# [Exercise]
A single number is wanted: how many lines of the data include the string "will".

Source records
Content starts

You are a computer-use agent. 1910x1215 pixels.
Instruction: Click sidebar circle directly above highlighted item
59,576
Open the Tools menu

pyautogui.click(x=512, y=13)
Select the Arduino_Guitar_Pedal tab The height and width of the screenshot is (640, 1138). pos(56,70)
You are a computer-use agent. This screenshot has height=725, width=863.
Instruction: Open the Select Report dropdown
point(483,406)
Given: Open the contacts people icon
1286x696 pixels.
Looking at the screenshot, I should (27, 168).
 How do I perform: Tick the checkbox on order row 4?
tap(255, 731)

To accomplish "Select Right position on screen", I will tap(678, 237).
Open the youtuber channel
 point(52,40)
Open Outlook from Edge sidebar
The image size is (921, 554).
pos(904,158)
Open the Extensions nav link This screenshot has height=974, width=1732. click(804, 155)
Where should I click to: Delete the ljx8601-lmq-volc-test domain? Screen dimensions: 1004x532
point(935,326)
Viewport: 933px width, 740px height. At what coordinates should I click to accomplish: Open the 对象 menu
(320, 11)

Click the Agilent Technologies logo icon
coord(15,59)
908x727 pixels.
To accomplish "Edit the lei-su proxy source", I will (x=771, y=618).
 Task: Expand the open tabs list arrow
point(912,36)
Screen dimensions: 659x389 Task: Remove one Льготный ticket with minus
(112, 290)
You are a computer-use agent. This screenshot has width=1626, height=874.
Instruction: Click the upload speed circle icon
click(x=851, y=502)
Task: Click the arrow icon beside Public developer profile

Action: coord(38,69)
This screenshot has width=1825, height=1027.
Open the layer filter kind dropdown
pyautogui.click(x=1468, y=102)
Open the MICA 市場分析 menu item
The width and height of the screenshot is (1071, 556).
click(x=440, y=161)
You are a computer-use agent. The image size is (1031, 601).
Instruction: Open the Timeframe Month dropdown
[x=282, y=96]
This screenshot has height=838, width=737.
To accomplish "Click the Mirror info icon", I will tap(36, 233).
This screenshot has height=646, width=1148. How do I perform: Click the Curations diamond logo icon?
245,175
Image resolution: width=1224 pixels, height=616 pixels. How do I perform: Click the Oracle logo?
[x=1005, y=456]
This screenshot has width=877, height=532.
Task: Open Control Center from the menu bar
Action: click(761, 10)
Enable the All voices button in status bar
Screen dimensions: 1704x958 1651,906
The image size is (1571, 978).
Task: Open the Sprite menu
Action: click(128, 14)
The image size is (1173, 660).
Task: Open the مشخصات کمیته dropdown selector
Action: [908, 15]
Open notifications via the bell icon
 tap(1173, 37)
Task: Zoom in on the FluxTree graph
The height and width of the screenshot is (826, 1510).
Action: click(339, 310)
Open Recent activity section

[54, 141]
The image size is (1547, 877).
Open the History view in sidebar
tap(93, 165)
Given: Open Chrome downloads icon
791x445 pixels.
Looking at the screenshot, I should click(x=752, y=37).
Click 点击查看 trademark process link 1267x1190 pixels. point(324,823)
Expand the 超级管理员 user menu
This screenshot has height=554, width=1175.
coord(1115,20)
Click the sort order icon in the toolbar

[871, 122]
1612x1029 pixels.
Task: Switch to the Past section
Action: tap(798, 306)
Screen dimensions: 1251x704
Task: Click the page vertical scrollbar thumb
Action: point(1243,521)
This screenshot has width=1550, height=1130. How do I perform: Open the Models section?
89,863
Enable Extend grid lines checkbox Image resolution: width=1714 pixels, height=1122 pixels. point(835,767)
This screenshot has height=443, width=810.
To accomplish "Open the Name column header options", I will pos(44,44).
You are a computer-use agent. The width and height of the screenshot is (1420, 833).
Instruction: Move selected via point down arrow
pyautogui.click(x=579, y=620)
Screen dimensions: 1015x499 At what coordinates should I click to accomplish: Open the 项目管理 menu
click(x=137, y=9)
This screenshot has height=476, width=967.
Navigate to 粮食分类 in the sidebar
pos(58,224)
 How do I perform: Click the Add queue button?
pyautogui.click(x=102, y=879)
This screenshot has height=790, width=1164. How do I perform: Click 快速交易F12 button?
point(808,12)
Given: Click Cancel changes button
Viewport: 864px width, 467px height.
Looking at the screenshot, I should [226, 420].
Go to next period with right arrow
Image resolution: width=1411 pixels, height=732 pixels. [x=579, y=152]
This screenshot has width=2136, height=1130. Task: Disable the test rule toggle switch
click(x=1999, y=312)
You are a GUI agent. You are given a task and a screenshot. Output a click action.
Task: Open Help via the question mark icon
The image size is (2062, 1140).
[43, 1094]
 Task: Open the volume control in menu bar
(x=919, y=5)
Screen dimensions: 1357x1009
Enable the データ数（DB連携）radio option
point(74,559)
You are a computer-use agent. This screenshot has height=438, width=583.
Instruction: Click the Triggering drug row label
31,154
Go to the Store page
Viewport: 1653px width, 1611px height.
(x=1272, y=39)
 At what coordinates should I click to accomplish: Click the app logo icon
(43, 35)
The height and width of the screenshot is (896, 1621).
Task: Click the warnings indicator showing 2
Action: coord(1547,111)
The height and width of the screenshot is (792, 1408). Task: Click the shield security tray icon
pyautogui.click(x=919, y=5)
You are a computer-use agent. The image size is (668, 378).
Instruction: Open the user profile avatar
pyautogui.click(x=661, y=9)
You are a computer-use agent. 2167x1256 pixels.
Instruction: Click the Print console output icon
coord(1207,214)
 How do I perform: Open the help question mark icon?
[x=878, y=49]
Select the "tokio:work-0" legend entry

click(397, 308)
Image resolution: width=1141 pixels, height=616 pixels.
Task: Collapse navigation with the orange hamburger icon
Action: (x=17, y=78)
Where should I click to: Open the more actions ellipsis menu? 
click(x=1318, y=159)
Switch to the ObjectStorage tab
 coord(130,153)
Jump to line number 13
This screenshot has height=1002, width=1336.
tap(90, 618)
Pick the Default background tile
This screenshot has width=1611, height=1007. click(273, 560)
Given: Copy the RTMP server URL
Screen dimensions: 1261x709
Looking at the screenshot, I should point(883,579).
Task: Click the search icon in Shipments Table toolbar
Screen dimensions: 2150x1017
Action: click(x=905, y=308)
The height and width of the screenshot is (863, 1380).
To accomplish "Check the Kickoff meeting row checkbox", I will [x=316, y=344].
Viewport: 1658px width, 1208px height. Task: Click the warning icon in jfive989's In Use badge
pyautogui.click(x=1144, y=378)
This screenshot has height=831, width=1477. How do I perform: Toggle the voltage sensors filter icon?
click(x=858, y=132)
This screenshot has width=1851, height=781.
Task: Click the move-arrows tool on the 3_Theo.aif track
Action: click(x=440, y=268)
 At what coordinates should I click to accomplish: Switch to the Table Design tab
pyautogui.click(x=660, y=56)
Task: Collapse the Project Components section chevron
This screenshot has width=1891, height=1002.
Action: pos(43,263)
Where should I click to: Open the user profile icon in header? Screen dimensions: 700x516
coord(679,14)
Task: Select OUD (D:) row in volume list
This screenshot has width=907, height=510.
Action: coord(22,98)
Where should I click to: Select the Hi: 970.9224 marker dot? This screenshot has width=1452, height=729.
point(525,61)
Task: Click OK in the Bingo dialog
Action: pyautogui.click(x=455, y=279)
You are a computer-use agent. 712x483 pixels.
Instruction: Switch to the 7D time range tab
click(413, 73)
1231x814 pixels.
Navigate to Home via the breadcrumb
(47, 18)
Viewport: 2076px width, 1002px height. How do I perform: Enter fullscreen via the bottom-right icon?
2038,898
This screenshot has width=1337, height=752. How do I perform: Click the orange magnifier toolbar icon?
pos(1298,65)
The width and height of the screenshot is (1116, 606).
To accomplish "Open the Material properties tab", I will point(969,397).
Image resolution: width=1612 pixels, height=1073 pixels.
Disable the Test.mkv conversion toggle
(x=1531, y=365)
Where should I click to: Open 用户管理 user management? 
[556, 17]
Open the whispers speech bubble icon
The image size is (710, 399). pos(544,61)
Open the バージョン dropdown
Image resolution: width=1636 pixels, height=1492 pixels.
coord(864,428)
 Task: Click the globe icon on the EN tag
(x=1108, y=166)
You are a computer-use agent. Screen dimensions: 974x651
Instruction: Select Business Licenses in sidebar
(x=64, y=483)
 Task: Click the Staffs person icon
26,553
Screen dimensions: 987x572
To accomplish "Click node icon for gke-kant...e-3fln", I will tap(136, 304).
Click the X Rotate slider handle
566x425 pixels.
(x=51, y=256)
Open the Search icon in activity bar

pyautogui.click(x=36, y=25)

Content ends

# [Answer space]
7